Stiftung Warentest: Amazon mit bequemstem eBook-Shop – Testsieger kommt aus Deutschland

Das aktuelle test-Heft der Stiftung Warentest (ab 27.9. am Kiosk) bescheinigt Amazon ein “breites Buchsortiment und den meisten Komfort bei Einkauf und Nutzung”. Dass die US-Firma den Testsieg einfährt, verhindert jedoch eine Abwertung der Gesamtnote um eine ganze Note wegen “deutlicher Mängel in den Geschäftsbedingungen”. Eine Gemeinsamkeit, die Amazon mit den anderen internationalen Anbietern Apple, Kobo und Sony teilt. Lediglich Googles AGBs sind demnach weitgehend mit deutschem Recht kompatibel.

Gut für buecher.de und ebook.de: Die beiden deutschen Anbieter belegen dadurch mit der Gesamtnote 2,7 (befriedigend) gemeinsam den ersten Platz. Schlusslicht ist übrigens der eBook-Laden von Kobo, der mit der Note 4,7 (mangelhaft) abschneidet. Die Plätze 3 bis 5 belegen Weltbild, Thalia und Pageplace, Hugendubel war nicht mit im Test. Die ausländischen Anbieter liegen allesamt auf den hinteren Plätzen: Nach Amazon (befriedigend) folgen Apple (ausreichend), Google (ausreichend), Sony (ausreichend) und schließlich Kobo.

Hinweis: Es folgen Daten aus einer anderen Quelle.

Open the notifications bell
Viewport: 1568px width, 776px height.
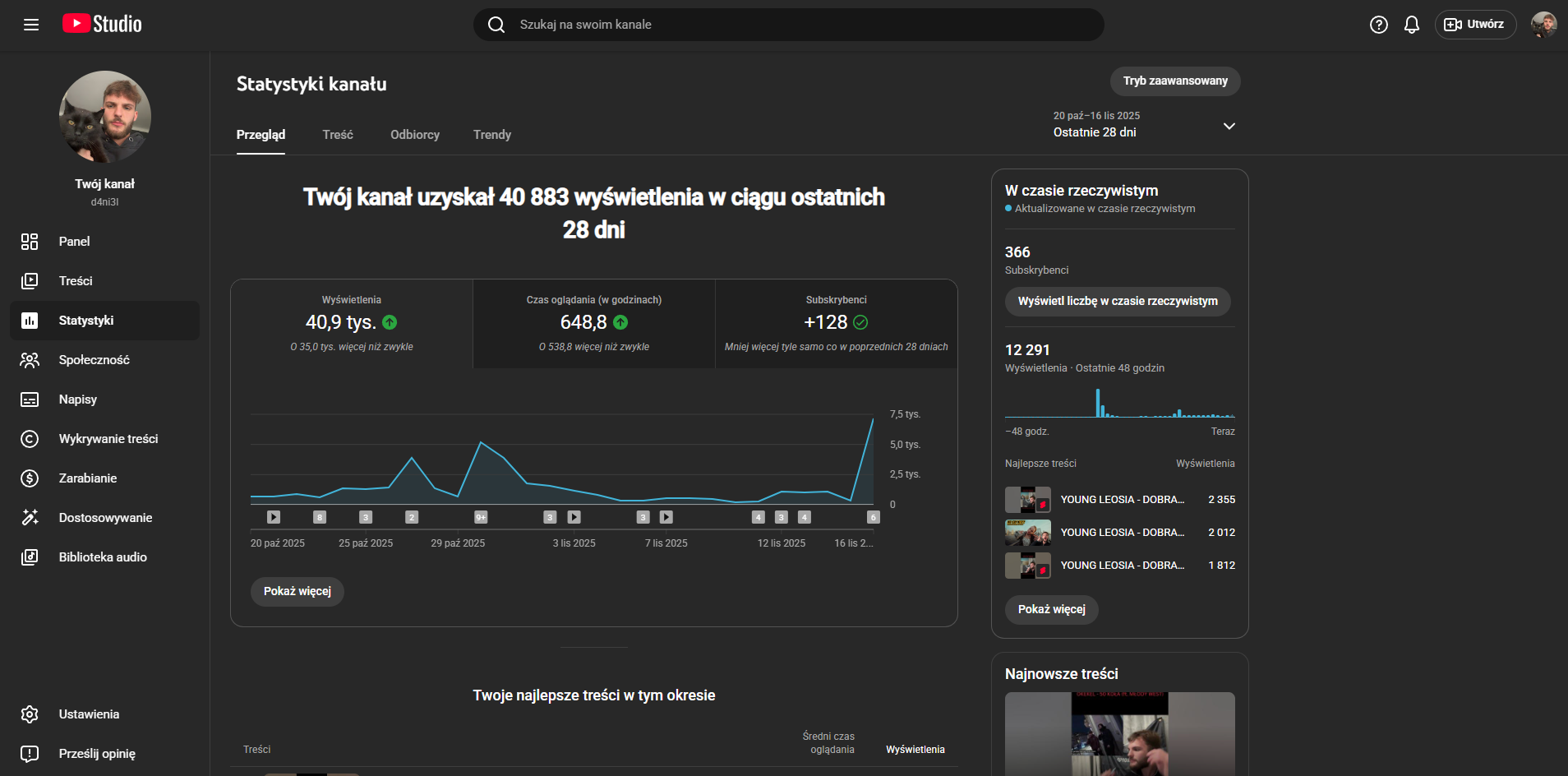tap(1411, 25)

Sehr schön übrigens die Auseinandersetzung, die der Artikel mit dem Thema DRM führt: “Verschlüsselt und eingeschränkt, kompliziert und inkompatibel, ausgehebelt und unwirksam” – die Zwischenüberschriften sprechen für sich.

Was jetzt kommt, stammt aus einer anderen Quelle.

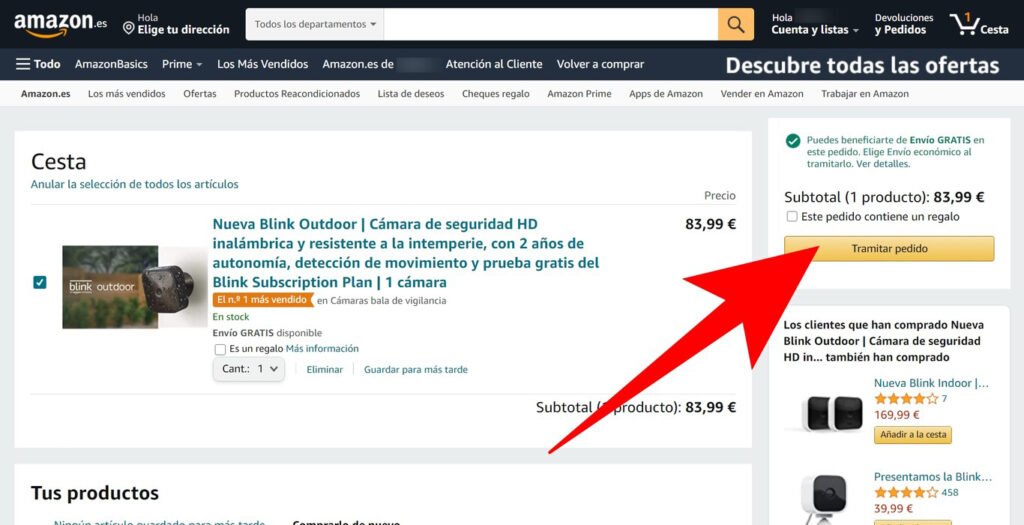This screenshot has height=525, width=1024.
Task: Click inside the Amazon search field
Action: (x=551, y=24)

Der komplette Test lässt sich für 2,50 Euro hier herunterladen.

Den kompletten Test bietet die Stiftung gegen Bezahlung online an.
Matthias Matting
  • Matthias Matting
  • Matthias Matting, geboren 1966, ist Physiker und Journalist und einer der erfolgreichsten deutschen Self-Publishing-Autoren. Er hat über 50 Bücher im Self-Publishing veröffentlicht und ist Autor des offiziellen Amazon-Bestsellers 2011. Für sein Buch “Reise nach Fukushima” erhielt Matthias Matting den 2011 erstmals ausgeschriebenen Buchpreis “derneuebuchpreis.de” in der Kategorie Sachbuch. Matting war als Programmleiter eBook bei der Münchner Verlagsgruppe tätig. Er arbeitet außerdem als Kolumnist für das Nachrichtenmagazin FOCUS und als Autor für SPACE, Federwelt und Telepolis. Schließlich gibt er auch Online-Kurse sowie Seminare an der Akademie der Bayerischen Presse.

2 Comments

  • Man müsste natürlich erstmal das Heft lesen, um den Inhalt wirklich beurteilen zu können, aber dass das Sortiment der Anbieter laut test.de nur zu 30 % in die Bewertung eingegangen ist, finde ich auf den ersten Blick schwer nachvollziehbar.

  • Wobei den normalen Kunden nicht interessiert, ob die eine oder andere Klausel mit deutschem Recht 100% vereinbar ist. Für ihn ist es viel wichtiger das Amazon mit zu den kulantesten Firmen mit dem besten Service gehört.

    Genauso sieht es bei DRM aus. Das stört den normalen Kunden auch nur wenn es ihn behindert oder den Kauf / Nutzung kompliziert macht. Da ist auch wieder Amazon ein schönes Beispiel dafür wie ein DRM funktionieren kann ohne den normalen Nutzer soweit einzuschränken, dass es ihn stört.

    Ob das Amazon DRM, dass ja auch nur eine Option ist über die der jeweilige Verlag / Selfpublisher selbst entscheiden kann, nun sinnvoll ist steht auf einem anderen Blatt.